Caesar and Cleopatra are a force to be reckoned with as their plot for World domination takes centre stage, in the first part, and is sealed with the birth of Caesarion, adding a further boost to Caesar’s ego. Peter Finch was originally to play the role of Caesar but there’s a masculine joviality to the world-weary casting of Rex Harrison which works rather well here. Gwen Watford is suitably elegant and restrained in the role of the long-suffering Calpurnia. After Caesar is stabbed in the senate, Octavian takes over and forms a triumvirate several years later with arrival of Richard Burton as Mark Anthony while Cleopatra has returned to Egypt.

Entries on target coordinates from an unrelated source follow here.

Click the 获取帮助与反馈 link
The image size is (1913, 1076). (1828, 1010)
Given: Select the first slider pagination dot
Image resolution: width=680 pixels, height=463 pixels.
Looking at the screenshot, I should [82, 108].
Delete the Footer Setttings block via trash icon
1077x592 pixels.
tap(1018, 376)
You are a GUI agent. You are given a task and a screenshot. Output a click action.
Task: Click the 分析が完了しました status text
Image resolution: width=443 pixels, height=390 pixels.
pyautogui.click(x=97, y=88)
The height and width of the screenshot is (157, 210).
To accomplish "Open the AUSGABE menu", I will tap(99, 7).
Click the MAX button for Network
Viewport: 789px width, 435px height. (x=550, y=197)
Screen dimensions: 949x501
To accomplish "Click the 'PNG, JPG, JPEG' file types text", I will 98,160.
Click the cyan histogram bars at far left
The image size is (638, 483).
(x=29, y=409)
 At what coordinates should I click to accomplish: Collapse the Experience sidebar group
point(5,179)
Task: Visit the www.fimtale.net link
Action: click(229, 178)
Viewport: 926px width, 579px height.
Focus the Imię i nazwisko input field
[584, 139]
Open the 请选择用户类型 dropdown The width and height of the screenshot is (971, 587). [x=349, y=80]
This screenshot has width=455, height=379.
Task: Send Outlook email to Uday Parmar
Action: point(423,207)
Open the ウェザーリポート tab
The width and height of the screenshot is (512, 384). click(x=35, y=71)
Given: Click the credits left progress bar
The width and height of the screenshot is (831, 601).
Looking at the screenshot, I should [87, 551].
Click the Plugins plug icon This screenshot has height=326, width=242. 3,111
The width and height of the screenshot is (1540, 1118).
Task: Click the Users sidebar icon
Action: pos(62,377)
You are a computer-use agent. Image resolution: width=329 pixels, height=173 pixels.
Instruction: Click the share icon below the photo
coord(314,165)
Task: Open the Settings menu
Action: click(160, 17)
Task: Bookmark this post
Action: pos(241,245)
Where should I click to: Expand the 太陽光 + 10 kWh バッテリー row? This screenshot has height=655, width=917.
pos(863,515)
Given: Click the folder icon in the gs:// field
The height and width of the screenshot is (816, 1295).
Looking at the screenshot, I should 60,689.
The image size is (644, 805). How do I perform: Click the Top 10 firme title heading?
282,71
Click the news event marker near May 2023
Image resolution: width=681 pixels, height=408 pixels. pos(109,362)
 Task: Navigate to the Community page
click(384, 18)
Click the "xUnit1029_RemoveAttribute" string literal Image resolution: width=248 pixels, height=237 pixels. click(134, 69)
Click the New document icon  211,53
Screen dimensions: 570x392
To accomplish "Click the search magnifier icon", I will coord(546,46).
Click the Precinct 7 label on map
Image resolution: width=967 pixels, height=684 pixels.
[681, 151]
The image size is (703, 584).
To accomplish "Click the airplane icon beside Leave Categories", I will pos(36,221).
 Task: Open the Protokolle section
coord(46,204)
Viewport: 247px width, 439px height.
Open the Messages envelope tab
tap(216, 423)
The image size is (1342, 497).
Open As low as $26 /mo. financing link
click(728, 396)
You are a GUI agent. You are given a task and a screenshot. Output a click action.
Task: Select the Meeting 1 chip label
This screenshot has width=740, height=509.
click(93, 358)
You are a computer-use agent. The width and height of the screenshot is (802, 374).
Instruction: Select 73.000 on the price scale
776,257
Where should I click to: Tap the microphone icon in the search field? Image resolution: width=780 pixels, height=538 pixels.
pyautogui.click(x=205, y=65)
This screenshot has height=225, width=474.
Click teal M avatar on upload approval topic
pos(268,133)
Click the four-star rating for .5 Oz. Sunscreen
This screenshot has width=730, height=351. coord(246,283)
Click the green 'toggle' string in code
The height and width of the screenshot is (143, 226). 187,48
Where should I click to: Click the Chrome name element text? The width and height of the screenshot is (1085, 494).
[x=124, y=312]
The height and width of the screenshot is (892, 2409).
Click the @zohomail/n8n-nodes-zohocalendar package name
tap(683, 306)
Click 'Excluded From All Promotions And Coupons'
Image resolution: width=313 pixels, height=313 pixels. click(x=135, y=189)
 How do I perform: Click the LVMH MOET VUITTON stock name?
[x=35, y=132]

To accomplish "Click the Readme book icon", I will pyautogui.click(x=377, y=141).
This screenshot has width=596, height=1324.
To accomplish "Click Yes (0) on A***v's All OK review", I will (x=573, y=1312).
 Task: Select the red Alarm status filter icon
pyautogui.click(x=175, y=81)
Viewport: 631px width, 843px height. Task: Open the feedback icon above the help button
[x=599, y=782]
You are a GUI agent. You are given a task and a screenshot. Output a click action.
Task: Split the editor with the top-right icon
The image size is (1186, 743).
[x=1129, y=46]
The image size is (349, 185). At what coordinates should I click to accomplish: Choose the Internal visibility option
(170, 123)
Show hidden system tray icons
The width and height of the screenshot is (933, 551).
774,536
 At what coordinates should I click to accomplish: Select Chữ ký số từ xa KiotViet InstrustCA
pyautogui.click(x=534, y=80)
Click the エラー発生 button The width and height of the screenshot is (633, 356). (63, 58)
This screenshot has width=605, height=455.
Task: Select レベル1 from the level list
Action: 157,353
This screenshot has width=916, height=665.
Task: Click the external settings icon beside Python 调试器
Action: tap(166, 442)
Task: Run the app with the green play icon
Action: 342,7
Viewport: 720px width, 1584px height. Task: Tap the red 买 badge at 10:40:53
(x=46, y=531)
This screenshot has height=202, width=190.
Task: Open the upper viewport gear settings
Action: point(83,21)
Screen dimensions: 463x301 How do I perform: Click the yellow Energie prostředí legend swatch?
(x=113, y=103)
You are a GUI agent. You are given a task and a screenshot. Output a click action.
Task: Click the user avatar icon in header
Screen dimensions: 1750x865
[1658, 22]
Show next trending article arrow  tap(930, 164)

The onscreen chemistry of Burton and Taylor is the vital ingredient that illuminates the post interval segment of this production. It’s quite clear that these two are falling in love, both on and off-screen. But Burton is a more vulnerable and blustering masculine figure compared to the more statesmanlike Rex Harrison. As Mark Anthony, Burton becomes intoxicated literally and metaphorically with the image of Elizabeth Taylor’s Cleopatra. And she is suitably incandescent when Octavian arranges his ‘marriage’ to his sister Octavia, another slightly questionable casting of ‘Upstairs Downstairs’s’ Jean Marsh.